Saturday, December 03, 2005

Friday, December 02, 2005

She's Back!

Give up, Michael Eisner - richer and smarter villains than you have failed to kill Kim Possible.

Thursday, December 01, 2005

Another day on ScrappleFace

I read Scrappleface a lot more often than I link there. Good grief, what to pick? - this guy always has something good. I'd probably do better just to rename this blog "Scrappleface West" or something and to link to all of his posts.

Well, one day won't hurt. Go to the top and scroll down.

Consolation prize

You don't have to be a doctor to know that getting fat is bad for your heart.

Of course this can lead to heart damage.

Certain types of heart damage can be treated effectively with adult stem cells.

And it appears that these adult stem cells can be derived from.....fat.

Long distance dedication

No, I'm not Casey Kasem. I don't know if LDDs were his creation or not, but he used to feature them on his weekly radio show "American Top 40".

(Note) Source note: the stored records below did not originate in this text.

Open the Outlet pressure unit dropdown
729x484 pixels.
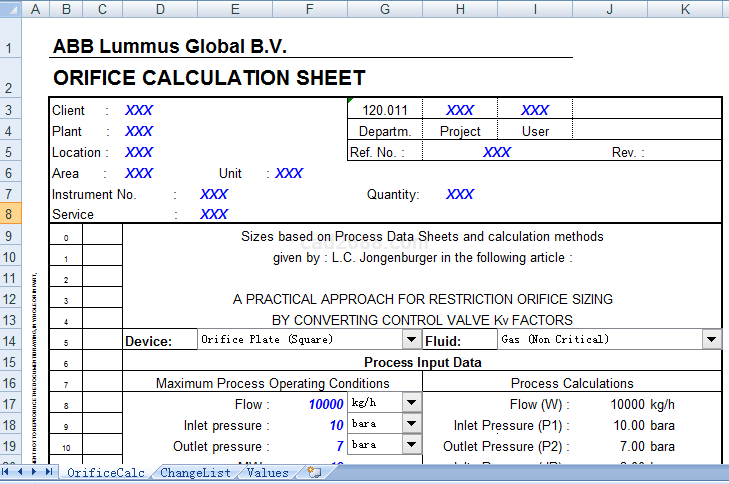[x=411, y=445]
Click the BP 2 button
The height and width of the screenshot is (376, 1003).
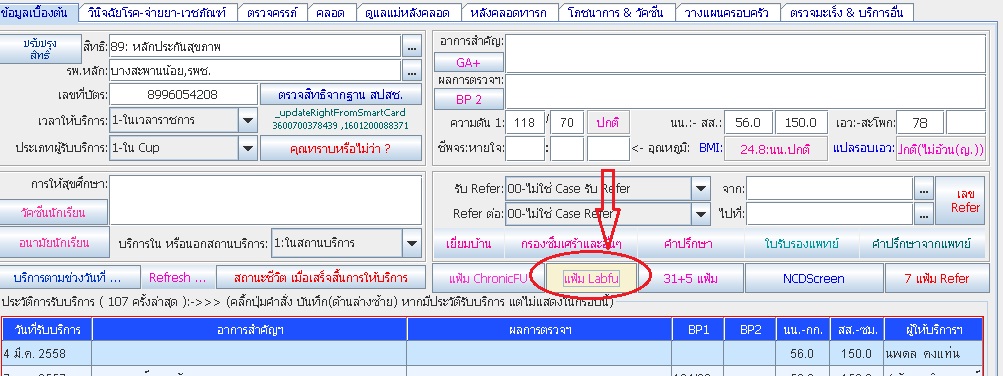[x=469, y=100]
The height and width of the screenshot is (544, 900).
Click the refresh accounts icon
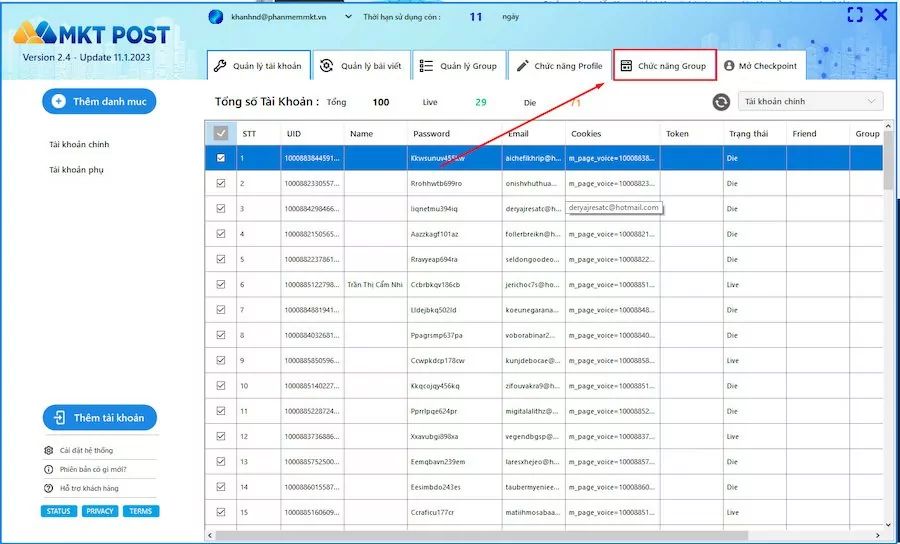(x=721, y=102)
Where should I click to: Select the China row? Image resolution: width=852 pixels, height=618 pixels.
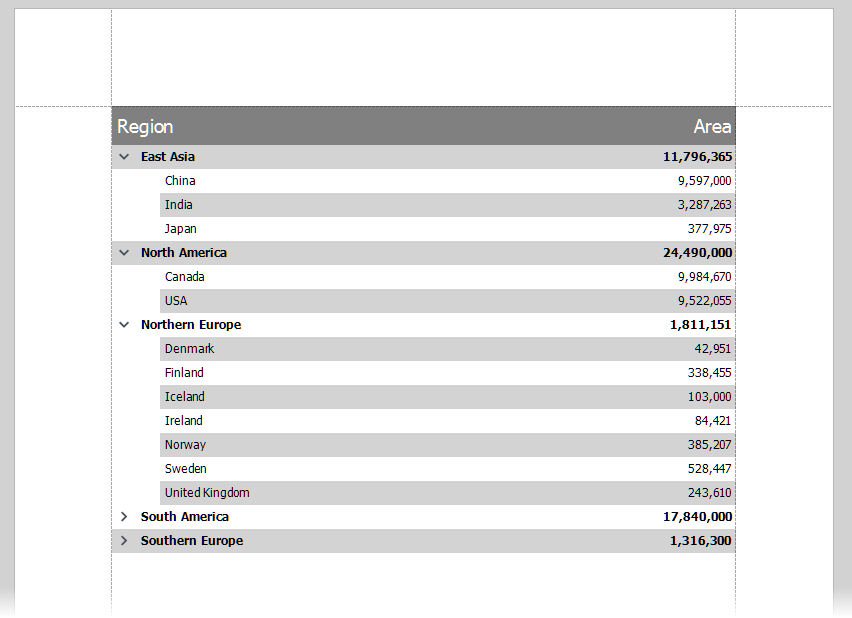point(447,181)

Alright Casey, I'll dedicate this song to you and the peaceniks currently being held hostage in Iraq.

Y'all may be scared, but don't lose your heads. Better people than you are working to get your sorry asses out, so you can spread more nonsense like this.

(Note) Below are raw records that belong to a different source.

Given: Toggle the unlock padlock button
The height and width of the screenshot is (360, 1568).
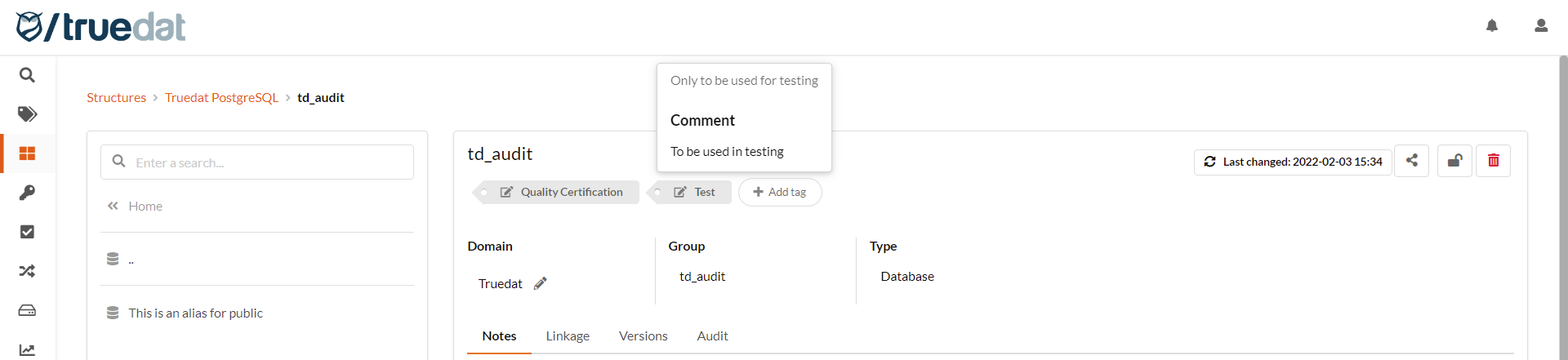Looking at the screenshot, I should pyautogui.click(x=1454, y=161).
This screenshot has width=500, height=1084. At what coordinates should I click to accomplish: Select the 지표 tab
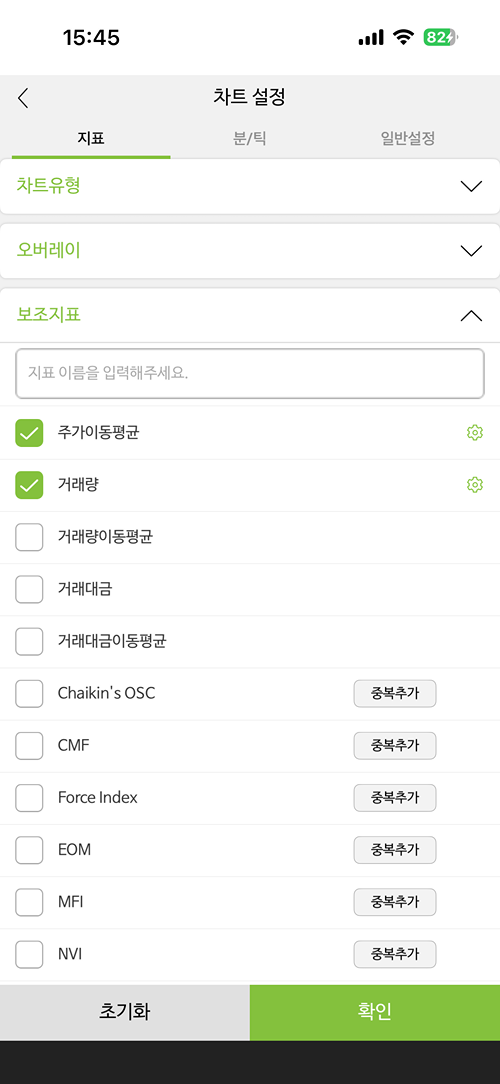[91, 138]
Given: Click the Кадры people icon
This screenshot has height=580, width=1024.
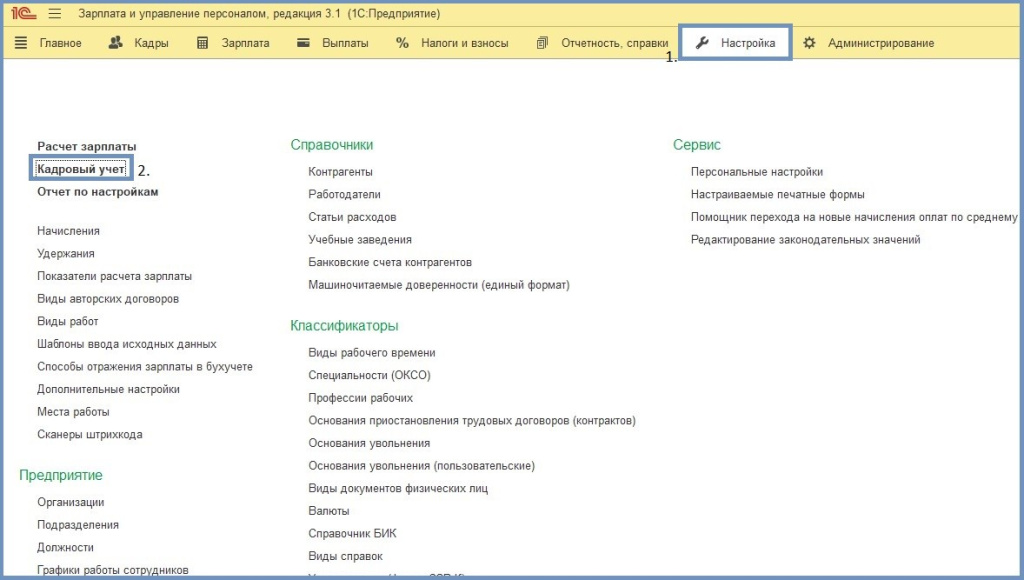Looking at the screenshot, I should coord(115,43).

Wednesday, November 30, 2005

Engineers get horny too

There's a website for everything, and now Boing-Boing points us to Homemade Sex Toys and their instructions for expanding the entertainment potential of an old Atari 2600 controller.

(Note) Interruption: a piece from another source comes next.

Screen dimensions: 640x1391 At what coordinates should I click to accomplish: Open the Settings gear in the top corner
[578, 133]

Radioactive consumer products

I'll bet that there's a lot more of them than you think. Check it out here.

Attention gay Iraq War vets

How about dating Ted Rall?

Never mind - you've sacrificed enough already.

Stolen from The Corner.

Lest we forget

Greyhawk has put together a timeline from 1998 showing events from Iraq and the Clinton Administration. As usual with Greyhawk, there's a lot there - keep it for reference.

Via RSS (Reynolds's sloppy seconds).

Tuesday, November 29, 2005

He must have inhaled

Way back in HS I was a wrestler. I had a winning record and all, but was nothing spectacular, and if I wanted to go to the state finals I would have needed a ticket.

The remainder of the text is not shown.